Young men from Black communities in the UK have higher levels of diagnosed severe mental illness than other communities and are more likely to face multiple risk factors for poor mental health including the stresses of living in poverty, employment insecurity and experiences of racism. The pandemic has further widened these mental health inequalities.

We conducted research through agency The Outsiders to inform the campaign, which found that many young Black boys and men are struggling with their mental health but are often reluctant to open up about their worries because they feel a pressure to come across as strong and not overly emotional.

We worked with community interest company Create Not Hate to translate the insights into a behaviour change marketing campaign. The creative was developed in collaboration with diverse groups of young people through workshops where industry mentors helped turn the initial ideas into a fully fledged campaign.
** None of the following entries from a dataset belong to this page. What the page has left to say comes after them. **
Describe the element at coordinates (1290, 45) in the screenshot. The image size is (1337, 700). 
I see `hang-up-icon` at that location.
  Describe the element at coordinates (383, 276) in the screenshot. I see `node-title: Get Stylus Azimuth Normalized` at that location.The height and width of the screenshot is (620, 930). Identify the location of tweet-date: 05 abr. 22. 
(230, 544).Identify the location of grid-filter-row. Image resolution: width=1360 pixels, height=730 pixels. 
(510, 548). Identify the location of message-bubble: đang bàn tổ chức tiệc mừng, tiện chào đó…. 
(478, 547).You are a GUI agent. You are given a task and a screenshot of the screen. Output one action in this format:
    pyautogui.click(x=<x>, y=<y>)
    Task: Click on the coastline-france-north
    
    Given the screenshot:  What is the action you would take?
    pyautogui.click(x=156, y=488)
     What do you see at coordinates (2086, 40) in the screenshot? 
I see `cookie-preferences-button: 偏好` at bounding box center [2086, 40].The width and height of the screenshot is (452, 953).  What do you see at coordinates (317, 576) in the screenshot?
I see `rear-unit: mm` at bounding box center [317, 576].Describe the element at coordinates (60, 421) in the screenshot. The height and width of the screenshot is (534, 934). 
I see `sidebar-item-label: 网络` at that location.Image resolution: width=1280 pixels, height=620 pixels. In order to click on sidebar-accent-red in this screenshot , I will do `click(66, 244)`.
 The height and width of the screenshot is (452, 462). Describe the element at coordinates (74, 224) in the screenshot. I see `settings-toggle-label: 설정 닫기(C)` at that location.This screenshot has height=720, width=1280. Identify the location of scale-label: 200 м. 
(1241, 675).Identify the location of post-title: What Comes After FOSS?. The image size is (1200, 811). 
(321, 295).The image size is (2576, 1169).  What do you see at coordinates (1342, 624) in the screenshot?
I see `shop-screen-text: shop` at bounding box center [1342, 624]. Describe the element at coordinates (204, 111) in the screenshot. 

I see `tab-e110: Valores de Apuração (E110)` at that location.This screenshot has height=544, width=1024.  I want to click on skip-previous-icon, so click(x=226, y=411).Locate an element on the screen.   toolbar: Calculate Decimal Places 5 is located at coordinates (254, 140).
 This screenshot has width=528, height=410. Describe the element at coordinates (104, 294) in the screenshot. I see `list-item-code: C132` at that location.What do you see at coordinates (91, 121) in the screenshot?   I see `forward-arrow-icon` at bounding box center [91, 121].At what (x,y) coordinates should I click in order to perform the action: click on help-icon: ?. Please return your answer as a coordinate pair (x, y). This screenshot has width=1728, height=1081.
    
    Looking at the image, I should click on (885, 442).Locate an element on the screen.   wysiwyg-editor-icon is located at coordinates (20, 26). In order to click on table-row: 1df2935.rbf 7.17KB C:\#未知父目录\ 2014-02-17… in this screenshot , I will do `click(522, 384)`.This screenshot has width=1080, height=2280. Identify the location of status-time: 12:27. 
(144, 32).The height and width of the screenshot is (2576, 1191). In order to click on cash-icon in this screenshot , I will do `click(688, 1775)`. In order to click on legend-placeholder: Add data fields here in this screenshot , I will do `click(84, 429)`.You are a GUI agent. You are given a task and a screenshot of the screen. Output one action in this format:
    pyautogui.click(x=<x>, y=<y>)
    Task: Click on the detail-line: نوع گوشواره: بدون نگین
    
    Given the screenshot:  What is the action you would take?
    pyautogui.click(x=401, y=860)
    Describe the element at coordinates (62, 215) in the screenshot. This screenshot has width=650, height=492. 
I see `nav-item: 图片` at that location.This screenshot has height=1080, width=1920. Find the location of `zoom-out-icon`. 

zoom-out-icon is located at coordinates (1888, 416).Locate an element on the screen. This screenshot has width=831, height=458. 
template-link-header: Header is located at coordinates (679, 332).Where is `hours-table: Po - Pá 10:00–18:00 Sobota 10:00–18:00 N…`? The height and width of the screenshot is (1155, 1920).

Our aim was to create an authentic campaign that will encourage young Black boys and men to take their mental health seriously, to try to open up and share their emotions instead of masking them, and to use our text service to seek help if they need it.

We are extending the reach of the campaign through Bayo to provide ‘in the moment’ mental health support to Black children, young people, men and women across the UK. If you’re feeling anxious or low, or want to start a conversation about something that’s on your mind, text ‘LET IT OUT’ to 85258 for free, confidential support, 24/7. Our trained volunteers are here to listen with empathy and without judgement to whatever you'd like to share.

"The fact that there's someone out there willing to listen to me has probably saved my life tonight. Thank you."